NASHVILLE, Tenn. (WKRN) — Buying a home can be stressful. You certainly don’t want to also worry about your home getting swallowed up by a sinkhole. There’s a new bill at the state Capitol to make this process easier for homebuyers.
If you bought a home in Tennessee, you’ve seen the disclosure form. If there’s a sinkhole on the property, the seller has to check a box on the form and let you know. One lawmaker wants to help out home buyers and simplify that form.
There’s no denying that the terrain of Middle Tennessee is beautiful, but under that beauty, there is danger. In Maury County in 2020, a horse fell into a sinkhole, but he was rescued. In Gallatin last summer, a sinkhole opened up in a family’s backyard and revealed a turtle inside. And who can forget the massive sinkhole in 2014 on the Austin Peay football field?
The Volunteer State is one of the top places in the U.S. for sinkholes, according to the American Geosciences Institute.
“You need to be prepared that we have a lot of sinkholes,” said Ann Hoke, a real estate agent and owner of Ann Hoke & Associates Keller Williams.
Hoke says that folks moving here from other parts of the country aren’t aware of our sinkholes.
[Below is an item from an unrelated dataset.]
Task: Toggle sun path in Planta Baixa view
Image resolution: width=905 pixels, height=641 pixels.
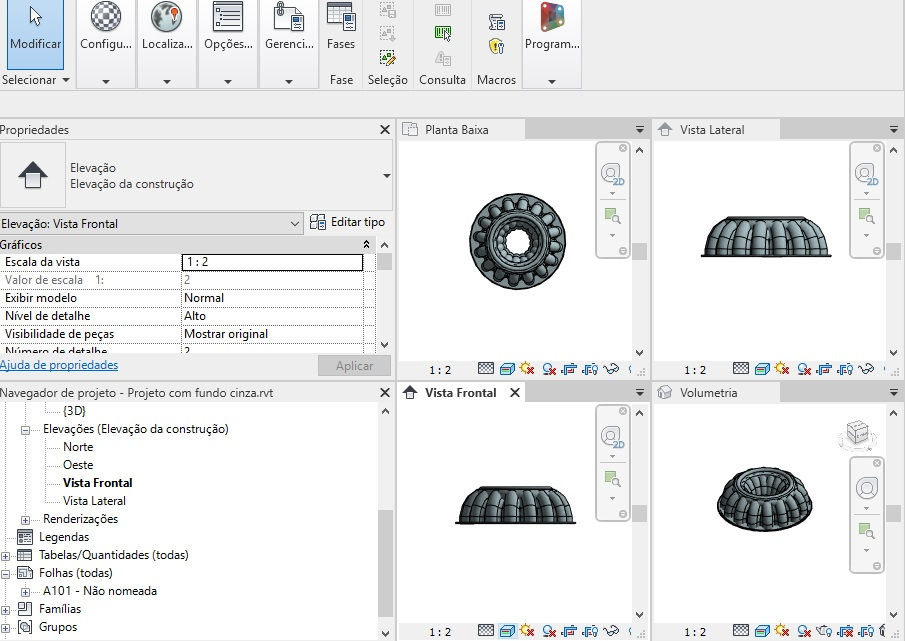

“They look at Middle Tennessee as being a solid bedrock, and they don’t understand the formations and the caves and the underground springs, and all of that. They don’t have a clue. So, yeah, they are very shocked when you start educating them.”
Here’s what House Bill 623 wants to change: In real estate, the current sinkhole disclosure form has two parts. One, the seller knows there’s a sinkhole. And two, the sinkhole is identified on what is called a plat map of the property. This bill gets rid of part two.
Rep. Darren Jernigan wrote the bill because a lot of older homes don’t even have sinkholes labeled on plat maps.
“What we did was to just drop that part. And leave it to where that you know there is a sinkhole on your property, you have to disclose that,” said Jernigan. “As a homeowner, it makes it a lot easier for you to be able to prove that someone did not show a sinkhole on their property.”